SET TASKS
A – Copy the post on Eileen Marsh between "Eileen Marsh wrote her" and "names, for girls, boys and adults.", inclusive.
B – List the names that the post on Eileen Marsh says she used for her Sunday School prizes for Lutterworth.
C – Translate this sentence from the post on Eileen Marsh into French: "She states her payment per book as £50."

GIVEN PASSAGE
— begin —

ODE gives a detailed footnote (352-3 fn45) confirming these timings and commenting on the experienced cast. This had not been an economy production. ODE comments at length (253-7) that Mystery at Witchend was Saville's best book.

Sunday 30 August 2009

Dorothy Eileen Marsh Heming

Owen Dudley Edwards has failed to uncover the story of this strange writer who produced over 120 books in twelve years before dying young at 48 years old. He refers only to Marise Flies South (1944) although he does talk about the 'impressively professional series' [222]. The biography/bibliography is Among Her Own People: Lives and Literature of Eileen Marsh, Jack Heming and Bracebridge Heming by Eric Bates (Bulman Lee Publishing, Ashford [bulman_lee@beeb.net], ISBN 0-9551014-0-9. I have a collection of about 60 titles.

Eileen Marsh wrote under many names often combining her real names Dorothy Eileen Heming (nee Marsh) or using other family names. She published 7 titles in 1936, 4 as Eileen Marsh, and one each of Dorothy Carter, Martin Kent and D.E. Marsh. Of the twelve titles in 1937, 5 were by Eileen Marsh, 2 by D.E. Marsh, and one each by James Cahill, Guy Demster, Martin Kent, Elizabeth Rogers and E M Shard. 1938 added John Annerley, D.E. Heming, Dempster Heming to two Martin Kents, and one D.E Marsh, Eileen Marsh and Elizabeth Rogers. . Altogether there were 26 by Eileen Marsh, 14 by Dorothy Carter, 9 by Elizabeth Rogers, 8 by Guy Dempster (bloodthirsty boys' war stuff) , 6 by Martin Kent, 6 by D.E. Marsh, and smaller numbers for the rest. She also wrote adult novels, and Sunday School prizes for Lutterworth, using Eileen Heming, Dorothy Marsh, James Cahill, Rupert Jardine, Jane Rogers and Mary St. Helier. This was quite a varied output for girls, boys and adults. She specialised in writing about flying and war adventure, and set them in England, Canada, Africa, USA and even up the Himalayas. She herself could not fly (though she had flying contacts and had a few flying lessons after writing several books; and had never visited many of these places: she wrote at home bringing up five children. Her husband also wrote, but was interrupted by the war. He used her pseudonyms from time to time after her death.

Eileen Marsh wrote her life story as fiction, in A Woman's Life where she describes a woman and husband writers who were advised to write aeroplane stories as the modern thing. Her routine was three hours writings while the children were in school, or 5000 words per day. The first books, under the signature D.E. Marsh were for boys, her Eileen Marsh signature starting with her girl flier books, of which Jonquil is the easiest to find. She states her payment per book as £50. In all, she wrote 120 books between 1935 and 1948, under 16 names, for girls, boys and adults.

ODE notes (p.229 fn29) that Dorothy Carter had no books after 1948. In fact The Cruise of the Golden Dawn was published by Latimer House in 1949, just posthumously. North for Treasure came in 1961, published by Lutterworth about the Canadian gold rush. Five genuine Dorothy Carters had been with Lutterworth, the rest with Collins (the first, Flying Dawn, was with A&C Black in 1935. An open question is whether the 1961 title was wholly written by husband Jack, or is a reworking of an unfinished manuscript. A number of pre-war titles were set in Canada, but I have not found any trace in copyright libraries of an earlier version of North of Treasure. Also set in Canada, Ted of the Mounties used the name Eileen Heming (1955) - again was this Jack, or is it a reprint of and earlier genuine title? Eric Bates gives their authorship to Jack; I am open to the possibility that they were written in Canada in the 1930s - Elizabeth Rogers' On Wings and Skis, set  in Canada, was in 1939.

— end —

DATA EXTRACT

— begin —

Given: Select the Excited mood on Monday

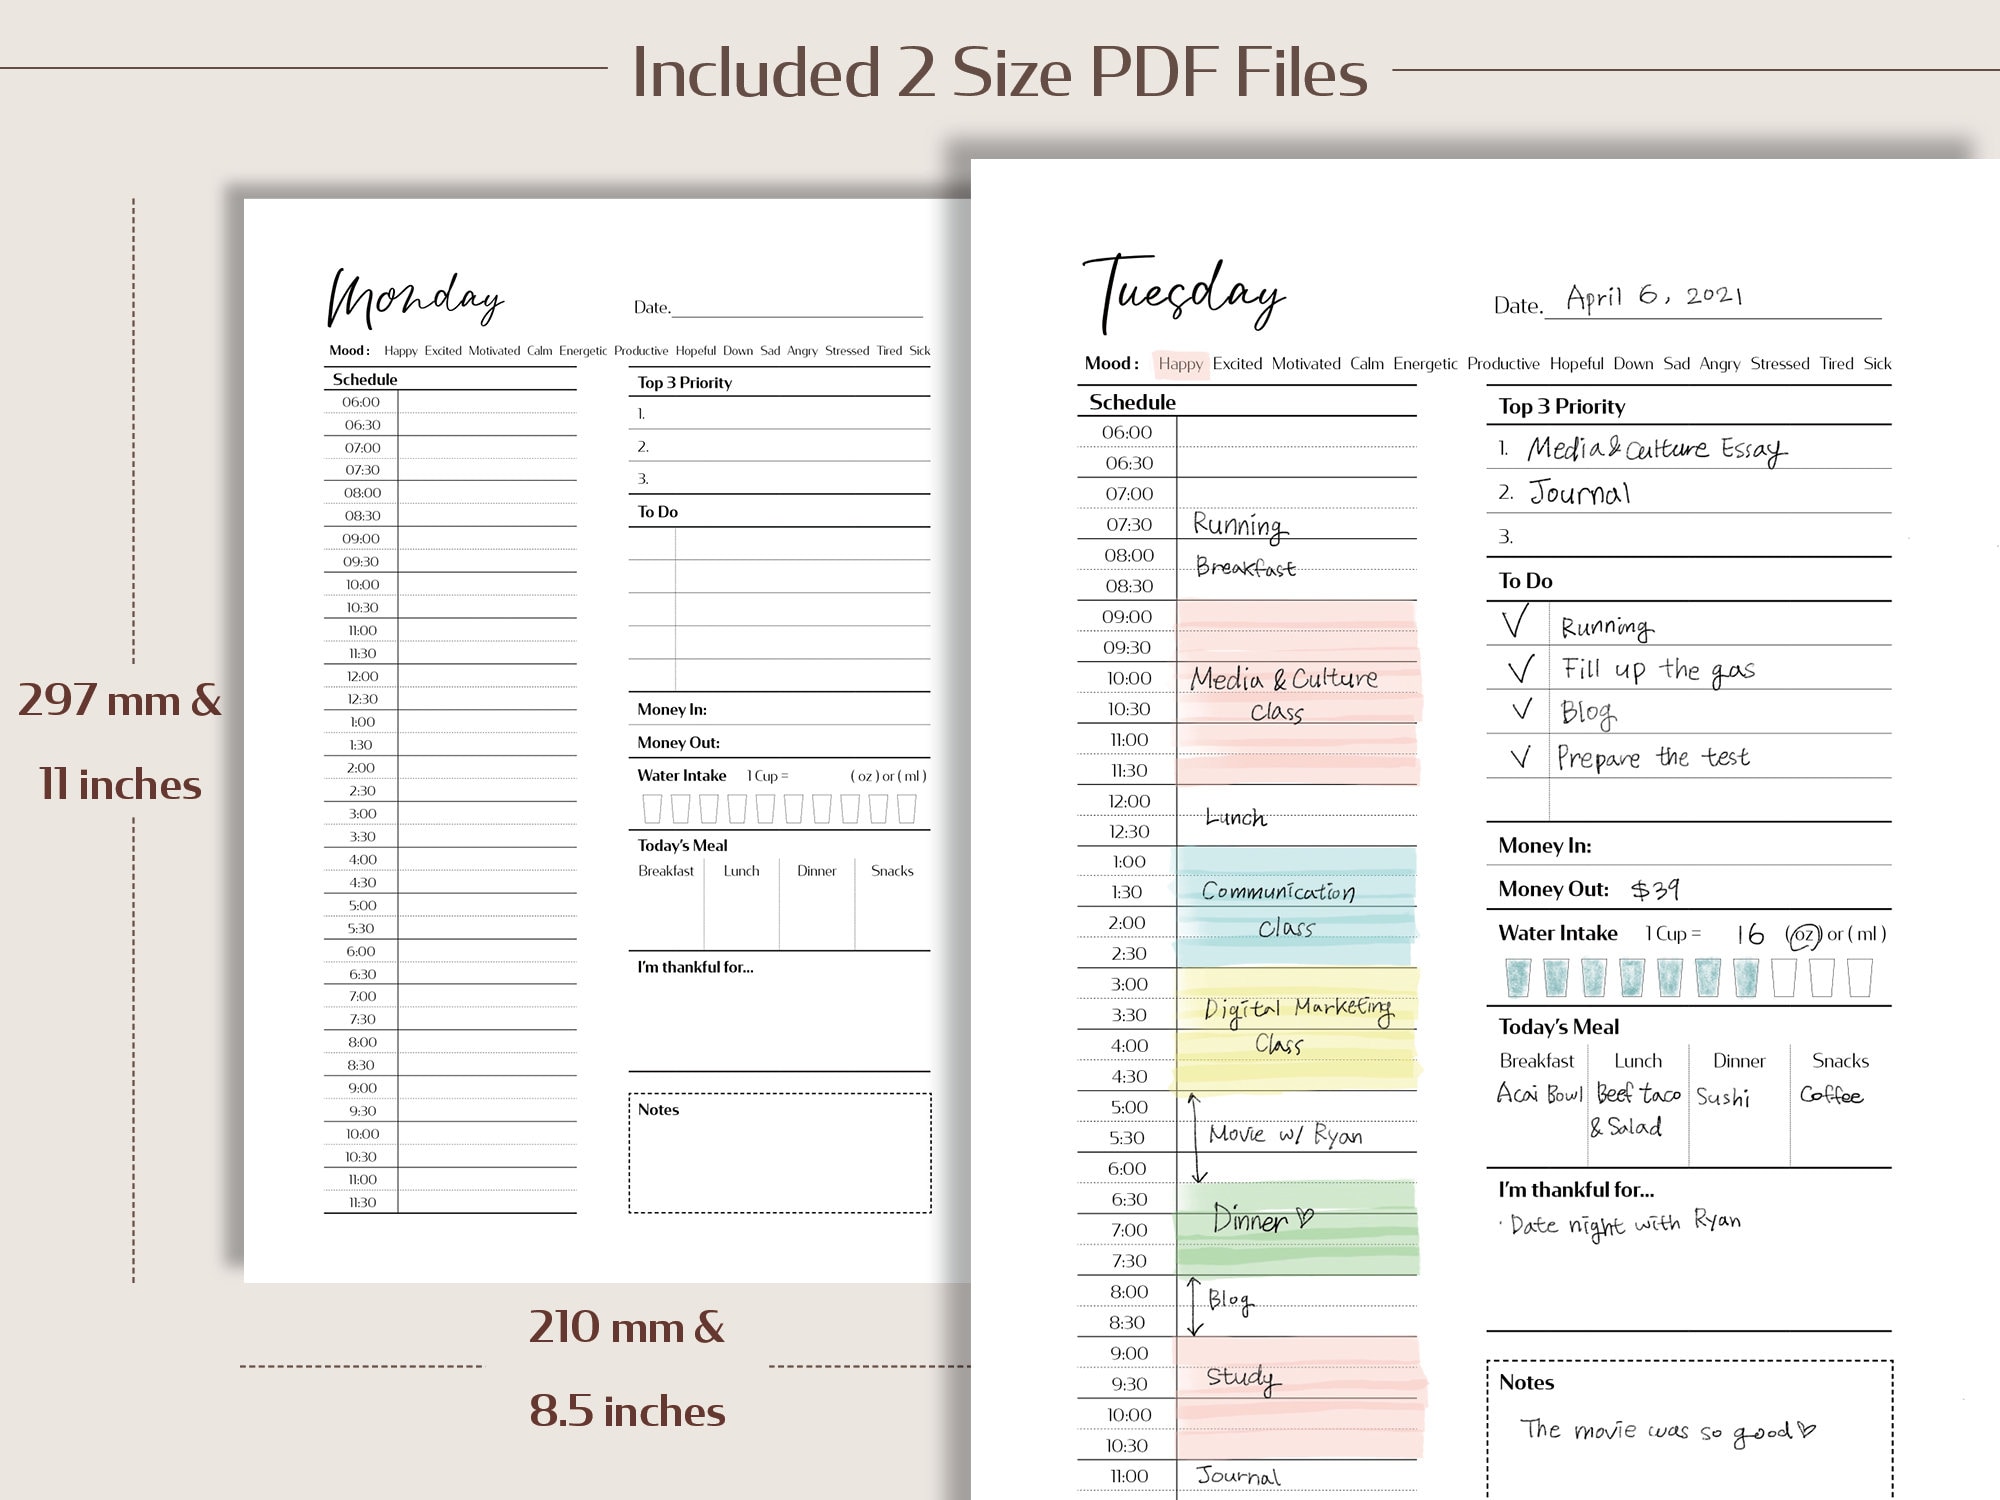Looking at the screenshot, I should coord(444,351).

— end —

TASK RESULTS
A –
Eileen Marsh wrote her life story as fiction, in A Woman's Life where she describes a woman and husband writers who were advised to write aeroplane stories as the modern thing. Her routine was three hours writings while the children were in school, or 5000 words per day. The first books, under the signature D.E. Marsh were for boys, her Eileen Marsh signature starting with her girl flier books, of which Jonquil is the easiest to find. She states her payment per book as £50. In all, she wrote 120 books between 1935 and 1948, under 16 names, for girls, boys and adults.

B – Eileen Heming, Dorothy Marsh, James Cahill, Rupert Jardine, Jane Rogers, Mary St. Helier

C – Elle indique que sa rémunération par livre était de 50 £.